In spring our animal friends return to populate lawns and gardens. Precisely in this season it is important to be prepared for potential diseases caused by parasites that wake up in the heat, but also for the pitfalls of nature such as poisonous plants.
There are poisonous dog plants to know to prevent a leisurely walk from turning into a run to the vet.
Dangers of poisonous plants
The blossoming of spring obviously implies the flowering of the plants. Unfortunately, not all of them are Fido-proof, on the contrary. There are poisonous plants for dogs that can have more or less serious consequences on their health. The flowers that appear to be the most beautiful hide the greatest pitfalls, for example azaleas, oleanders and rhododendrons. Other plants that are dangerous for dogs are lilies, yew, jasmine, lily of the valley, chrysanthemums and tulips. Many of these plants are also toxic to cats.

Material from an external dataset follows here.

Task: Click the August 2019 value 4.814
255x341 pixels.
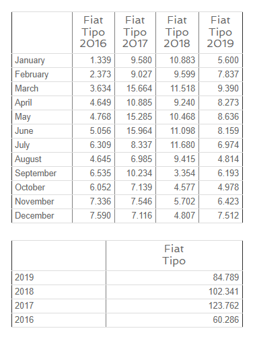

Symptoms related to the ingestion of poisonous plants can range from a slight intoxication to much more serious consequences. Common symptoms include vomiting, drooling and diarrhea (azaleas and rhododendrons), kidney disease (lilies), gastrointestinal problems, hypothermia and abnormal heart function (oleander and tulip bulbs), dehydration and excessive thirst, lethargy and weakness (chrysanthemums).
Why are dogs attracted to poisonous plants?
The most colorful and fragrant plants and flowers are the most dangerous for dogs. Animals are attracted by the intense odour and come closer to smell. The problem arises when they come to ingest them. Plants that are poisonous to dogs have a toxic effect on them.
Which dogs are most at risk?
The dogs that are most at risk of ingesting poisonous plants are puppies. Their great curiosity leads them to bite into anything that catches their attention, such as moving leaves, colorful berries and roots.
For the protection of your pets, especially puppies, it is therefore important to pay attention to the placement of plants in the home garden and to the path of the walks. In the event that, after a walk, the dog should present the symptoms described above, it is advisable to consult the veterinarian as soon as possible.